[Saved data entries]
· · · · ·

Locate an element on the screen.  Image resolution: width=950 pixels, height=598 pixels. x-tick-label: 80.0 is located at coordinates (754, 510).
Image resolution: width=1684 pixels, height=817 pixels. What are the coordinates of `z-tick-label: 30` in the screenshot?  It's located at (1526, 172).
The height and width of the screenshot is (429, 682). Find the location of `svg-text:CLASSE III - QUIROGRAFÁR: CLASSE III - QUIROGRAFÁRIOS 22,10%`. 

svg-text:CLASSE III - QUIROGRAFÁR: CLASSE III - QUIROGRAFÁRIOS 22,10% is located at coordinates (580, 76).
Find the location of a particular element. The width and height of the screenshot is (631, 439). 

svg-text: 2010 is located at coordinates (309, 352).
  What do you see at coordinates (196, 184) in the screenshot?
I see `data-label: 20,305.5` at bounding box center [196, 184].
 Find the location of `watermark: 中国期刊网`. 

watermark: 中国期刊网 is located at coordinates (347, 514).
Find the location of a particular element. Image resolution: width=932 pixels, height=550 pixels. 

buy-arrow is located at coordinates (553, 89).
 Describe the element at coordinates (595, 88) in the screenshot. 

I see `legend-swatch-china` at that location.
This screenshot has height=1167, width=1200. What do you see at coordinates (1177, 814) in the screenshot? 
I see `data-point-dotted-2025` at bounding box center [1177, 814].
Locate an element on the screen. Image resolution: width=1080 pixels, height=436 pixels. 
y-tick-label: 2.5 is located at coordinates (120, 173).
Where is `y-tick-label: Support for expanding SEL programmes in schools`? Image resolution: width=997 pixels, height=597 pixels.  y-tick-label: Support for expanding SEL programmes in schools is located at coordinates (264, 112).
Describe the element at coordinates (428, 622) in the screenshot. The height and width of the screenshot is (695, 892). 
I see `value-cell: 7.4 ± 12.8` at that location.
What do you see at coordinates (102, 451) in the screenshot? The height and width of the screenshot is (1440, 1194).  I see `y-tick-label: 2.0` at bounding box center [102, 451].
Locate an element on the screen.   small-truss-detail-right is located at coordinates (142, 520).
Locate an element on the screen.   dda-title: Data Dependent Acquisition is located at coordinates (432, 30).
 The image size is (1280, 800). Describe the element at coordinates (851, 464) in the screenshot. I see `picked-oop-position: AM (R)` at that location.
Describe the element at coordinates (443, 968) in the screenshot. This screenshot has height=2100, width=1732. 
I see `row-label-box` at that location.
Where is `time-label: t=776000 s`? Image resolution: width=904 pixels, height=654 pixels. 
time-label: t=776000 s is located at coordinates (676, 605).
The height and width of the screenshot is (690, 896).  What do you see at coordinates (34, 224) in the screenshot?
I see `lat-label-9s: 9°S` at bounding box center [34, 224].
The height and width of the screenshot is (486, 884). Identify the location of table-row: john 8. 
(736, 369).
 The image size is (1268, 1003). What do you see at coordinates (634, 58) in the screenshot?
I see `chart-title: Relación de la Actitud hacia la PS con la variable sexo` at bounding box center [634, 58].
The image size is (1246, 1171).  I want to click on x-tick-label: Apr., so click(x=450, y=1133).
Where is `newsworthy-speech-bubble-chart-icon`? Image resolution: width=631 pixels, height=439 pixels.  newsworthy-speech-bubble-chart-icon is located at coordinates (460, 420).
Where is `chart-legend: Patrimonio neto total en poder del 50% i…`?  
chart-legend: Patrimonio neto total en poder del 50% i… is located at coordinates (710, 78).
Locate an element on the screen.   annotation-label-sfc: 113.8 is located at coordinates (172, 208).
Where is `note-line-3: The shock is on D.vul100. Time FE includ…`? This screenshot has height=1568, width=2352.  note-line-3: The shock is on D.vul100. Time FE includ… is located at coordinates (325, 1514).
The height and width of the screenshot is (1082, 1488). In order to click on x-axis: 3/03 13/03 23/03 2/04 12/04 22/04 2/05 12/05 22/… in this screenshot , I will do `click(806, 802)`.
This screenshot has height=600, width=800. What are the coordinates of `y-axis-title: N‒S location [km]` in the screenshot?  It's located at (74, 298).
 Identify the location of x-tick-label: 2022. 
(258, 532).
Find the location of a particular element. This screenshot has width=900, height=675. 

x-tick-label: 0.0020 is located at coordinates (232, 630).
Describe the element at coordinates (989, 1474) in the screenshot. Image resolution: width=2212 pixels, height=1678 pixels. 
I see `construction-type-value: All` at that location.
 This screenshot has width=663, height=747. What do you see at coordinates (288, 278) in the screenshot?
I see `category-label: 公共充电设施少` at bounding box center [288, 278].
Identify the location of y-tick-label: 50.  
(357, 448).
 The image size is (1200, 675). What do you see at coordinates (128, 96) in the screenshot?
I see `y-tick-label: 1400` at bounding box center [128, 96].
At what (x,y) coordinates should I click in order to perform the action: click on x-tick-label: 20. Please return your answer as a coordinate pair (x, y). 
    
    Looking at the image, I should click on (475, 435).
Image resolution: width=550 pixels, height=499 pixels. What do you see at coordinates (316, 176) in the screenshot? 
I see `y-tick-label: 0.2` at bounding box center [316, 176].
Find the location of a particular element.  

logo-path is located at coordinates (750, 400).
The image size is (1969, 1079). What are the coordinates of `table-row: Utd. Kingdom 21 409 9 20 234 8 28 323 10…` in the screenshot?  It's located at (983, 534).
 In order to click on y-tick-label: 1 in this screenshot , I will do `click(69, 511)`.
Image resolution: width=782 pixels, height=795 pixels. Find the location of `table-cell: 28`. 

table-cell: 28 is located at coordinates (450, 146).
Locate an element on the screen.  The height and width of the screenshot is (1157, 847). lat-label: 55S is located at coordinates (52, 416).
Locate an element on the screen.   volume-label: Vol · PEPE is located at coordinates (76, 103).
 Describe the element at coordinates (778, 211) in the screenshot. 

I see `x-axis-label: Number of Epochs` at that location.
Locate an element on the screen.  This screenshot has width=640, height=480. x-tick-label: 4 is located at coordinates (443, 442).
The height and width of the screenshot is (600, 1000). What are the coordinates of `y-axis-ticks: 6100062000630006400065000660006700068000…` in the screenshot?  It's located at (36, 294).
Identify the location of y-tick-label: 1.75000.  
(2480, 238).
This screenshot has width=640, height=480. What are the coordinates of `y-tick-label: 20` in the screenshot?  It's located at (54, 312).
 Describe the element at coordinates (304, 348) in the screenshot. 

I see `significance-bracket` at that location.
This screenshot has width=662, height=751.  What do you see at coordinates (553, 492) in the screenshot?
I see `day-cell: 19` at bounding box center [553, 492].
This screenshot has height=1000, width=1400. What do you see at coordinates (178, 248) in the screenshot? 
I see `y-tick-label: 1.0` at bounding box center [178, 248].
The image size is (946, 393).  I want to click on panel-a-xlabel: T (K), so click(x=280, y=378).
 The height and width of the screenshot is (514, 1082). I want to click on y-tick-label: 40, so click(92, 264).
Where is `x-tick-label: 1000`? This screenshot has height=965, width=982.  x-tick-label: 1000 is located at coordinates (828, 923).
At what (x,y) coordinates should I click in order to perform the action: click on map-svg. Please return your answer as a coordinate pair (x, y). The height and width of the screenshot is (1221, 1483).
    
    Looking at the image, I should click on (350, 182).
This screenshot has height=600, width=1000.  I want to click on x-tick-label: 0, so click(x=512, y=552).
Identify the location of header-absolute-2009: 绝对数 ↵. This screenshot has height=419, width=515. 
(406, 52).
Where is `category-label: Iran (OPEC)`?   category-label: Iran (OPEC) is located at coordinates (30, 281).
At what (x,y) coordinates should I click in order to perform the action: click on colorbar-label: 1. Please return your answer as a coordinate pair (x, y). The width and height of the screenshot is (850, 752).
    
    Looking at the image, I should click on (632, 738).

· · · · ·

● **TASK TO COMPLETE**: Please return all of the lines above word for word, with no changes.

● **YOUR RESPONSE**:
Locate an element on the screen.  Image resolution: width=950 pixels, height=598 pixels. x-tick-label: 80.0 is located at coordinates (754, 510).
Image resolution: width=1684 pixels, height=817 pixels. What are the coordinates of `z-tick-label: 30` in the screenshot?  It's located at (1526, 172).
The height and width of the screenshot is (429, 682). Find the location of `svg-text:CLASSE III - QUIROGRAFÁR: CLASSE III - QUIROGRAFÁRIOS 22,10%`. 

svg-text:CLASSE III - QUIROGRAFÁR: CLASSE III - QUIROGRAFÁRIOS 22,10% is located at coordinates (580, 76).
Find the location of a particular element. The width and height of the screenshot is (631, 439). 

svg-text: 2010 is located at coordinates (309, 352).
  What do you see at coordinates (196, 184) in the screenshot?
I see `data-label: 20,305.5` at bounding box center [196, 184].
 Find the location of `watermark: 中国期刊网`. 

watermark: 中国期刊网 is located at coordinates (347, 514).
Find the location of a particular element. Image resolution: width=932 pixels, height=550 pixels. 

buy-arrow is located at coordinates (553, 89).
 Describe the element at coordinates (595, 88) in the screenshot. 

I see `legend-swatch-china` at that location.
This screenshot has height=1167, width=1200. What do you see at coordinates (1177, 814) in the screenshot? 
I see `data-point-dotted-2025` at bounding box center [1177, 814].
Locate an element on the screen. Image resolution: width=1080 pixels, height=436 pixels. 
y-tick-label: 2.5 is located at coordinates (120, 173).
Where is `y-tick-label: Support for expanding SEL programmes in schools`? Image resolution: width=997 pixels, height=597 pixels.  y-tick-label: Support for expanding SEL programmes in schools is located at coordinates (264, 112).
Describe the element at coordinates (428, 622) in the screenshot. The height and width of the screenshot is (695, 892). 
I see `value-cell: 7.4 ± 12.8` at that location.
What do you see at coordinates (102, 451) in the screenshot? The height and width of the screenshot is (1440, 1194).  I see `y-tick-label: 2.0` at bounding box center [102, 451].
Locate an element on the screen.   small-truss-detail-right is located at coordinates (142, 520).
Locate an element on the screen.   dda-title: Data Dependent Acquisition is located at coordinates (432, 30).
 The image size is (1280, 800). Describe the element at coordinates (851, 464) in the screenshot. I see `picked-oop-position: AM (R)` at that location.
Describe the element at coordinates (443, 968) in the screenshot. This screenshot has height=2100, width=1732. 
I see `row-label-box` at that location.
Where is `time-label: t=776000 s`? Image resolution: width=904 pixels, height=654 pixels. 
time-label: t=776000 s is located at coordinates (676, 605).
The height and width of the screenshot is (690, 896).  What do you see at coordinates (34, 224) in the screenshot?
I see `lat-label-9s: 9°S` at bounding box center [34, 224].
The height and width of the screenshot is (486, 884). Identify the location of table-row: john 8. 
(736, 369).
 The image size is (1268, 1003). What do you see at coordinates (634, 58) in the screenshot?
I see `chart-title: Relación de la Actitud hacia la PS con la variable sexo` at bounding box center [634, 58].
The image size is (1246, 1171).  I want to click on x-tick-label: Apr., so click(x=450, y=1133).
Where is `newsworthy-speech-bubble-chart-icon`? Image resolution: width=631 pixels, height=439 pixels.  newsworthy-speech-bubble-chart-icon is located at coordinates (460, 420).
Where is `chart-legend: Patrimonio neto total en poder del 50% i…`?  
chart-legend: Patrimonio neto total en poder del 50% i… is located at coordinates (710, 78).
Locate an element on the screen.   annotation-label-sfc: 113.8 is located at coordinates (172, 208).
Where is `note-line-3: The shock is on D.vul100. Time FE includ…`? This screenshot has height=1568, width=2352.  note-line-3: The shock is on D.vul100. Time FE includ… is located at coordinates (325, 1514).
The height and width of the screenshot is (1082, 1488). In order to click on x-axis: 3/03 13/03 23/03 2/04 12/04 22/04 2/05 12/05 22/… in this screenshot , I will do `click(806, 802)`.
This screenshot has height=600, width=800. What are the coordinates of `y-axis-title: N‒S location [km]` in the screenshot?  It's located at (74, 298).
 Identify the location of x-tick-label: 2022. 
(258, 532).
Find the location of a particular element. This screenshot has width=900, height=675. 

x-tick-label: 0.0020 is located at coordinates (232, 630).
Describe the element at coordinates (989, 1474) in the screenshot. Image resolution: width=2212 pixels, height=1678 pixels. 
I see `construction-type-value: All` at that location.
 This screenshot has width=663, height=747. What do you see at coordinates (288, 278) in the screenshot?
I see `category-label: 公共充电设施少` at bounding box center [288, 278].
Identify the location of y-tick-label: 50.  
(357, 448).
 The image size is (1200, 675). What do you see at coordinates (128, 96) in the screenshot?
I see `y-tick-label: 1400` at bounding box center [128, 96].
At what (x,y) coordinates should I click in order to perform the action: click on x-tick-label: 20. Please return your answer as a coordinate pair (x, y). 
    
    Looking at the image, I should click on (475, 435).
Image resolution: width=550 pixels, height=499 pixels. What do you see at coordinates (316, 176) in the screenshot? 
I see `y-tick-label: 0.2` at bounding box center [316, 176].
Find the location of a particular element.  

logo-path is located at coordinates (750, 400).
The image size is (1969, 1079). What are the coordinates of `table-row: Utd. Kingdom 21 409 9 20 234 8 28 323 10…` in the screenshot?  It's located at (983, 534).
 In order to click on y-tick-label: 1 in this screenshot , I will do `click(69, 511)`.
Image resolution: width=782 pixels, height=795 pixels. Find the location of `table-cell: 28`. 

table-cell: 28 is located at coordinates (450, 146).
Locate an element on the screen.  The height and width of the screenshot is (1157, 847). lat-label: 55S is located at coordinates (52, 416).
Locate an element on the screen.   volume-label: Vol · PEPE is located at coordinates (76, 103).
 Describe the element at coordinates (778, 211) in the screenshot. 

I see `x-axis-label: Number of Epochs` at that location.
Locate an element on the screen.  This screenshot has width=640, height=480. x-tick-label: 4 is located at coordinates (443, 442).
The height and width of the screenshot is (600, 1000). What are the coordinates of `y-axis-ticks: 6100062000630006400065000660006700068000…` in the screenshot?  It's located at (36, 294).
Identify the location of y-tick-label: 1.75000.  
(2480, 238).
This screenshot has width=640, height=480. What are the coordinates of `y-tick-label: 20` in the screenshot?  It's located at (54, 312).
 Describe the element at coordinates (304, 348) in the screenshot. 

I see `significance-bracket` at that location.
This screenshot has width=662, height=751.  What do you see at coordinates (553, 492) in the screenshot?
I see `day-cell: 19` at bounding box center [553, 492].
This screenshot has height=1000, width=1400. What do you see at coordinates (178, 248) in the screenshot? 
I see `y-tick-label: 1.0` at bounding box center [178, 248].
The image size is (946, 393).  I want to click on panel-a-xlabel: T (K), so click(x=280, y=378).
 The height and width of the screenshot is (514, 1082). I want to click on y-tick-label: 40, so click(92, 264).
Where is `x-tick-label: 1000`? This screenshot has height=965, width=982.  x-tick-label: 1000 is located at coordinates (828, 923).
At what (x,y) coordinates should I click in order to perform the action: click on map-svg. Please return your answer as a coordinate pair (x, y). The height and width of the screenshot is (1221, 1483).
    
    Looking at the image, I should click on (350, 182).
This screenshot has height=600, width=1000.  I want to click on x-tick-label: 0, so click(x=512, y=552).
Identify the location of header-absolute-2009: 绝对数 ↵. This screenshot has height=419, width=515. 
(406, 52).
Where is `category-label: Iran (OPEC)`?   category-label: Iran (OPEC) is located at coordinates (30, 281).
At what (x,y) coordinates should I click in order to perform the action: click on colorbar-label: 1. Please return your answer as a coordinate pair (x, y). The width and height of the screenshot is (850, 752).
    
    Looking at the image, I should click on (632, 738).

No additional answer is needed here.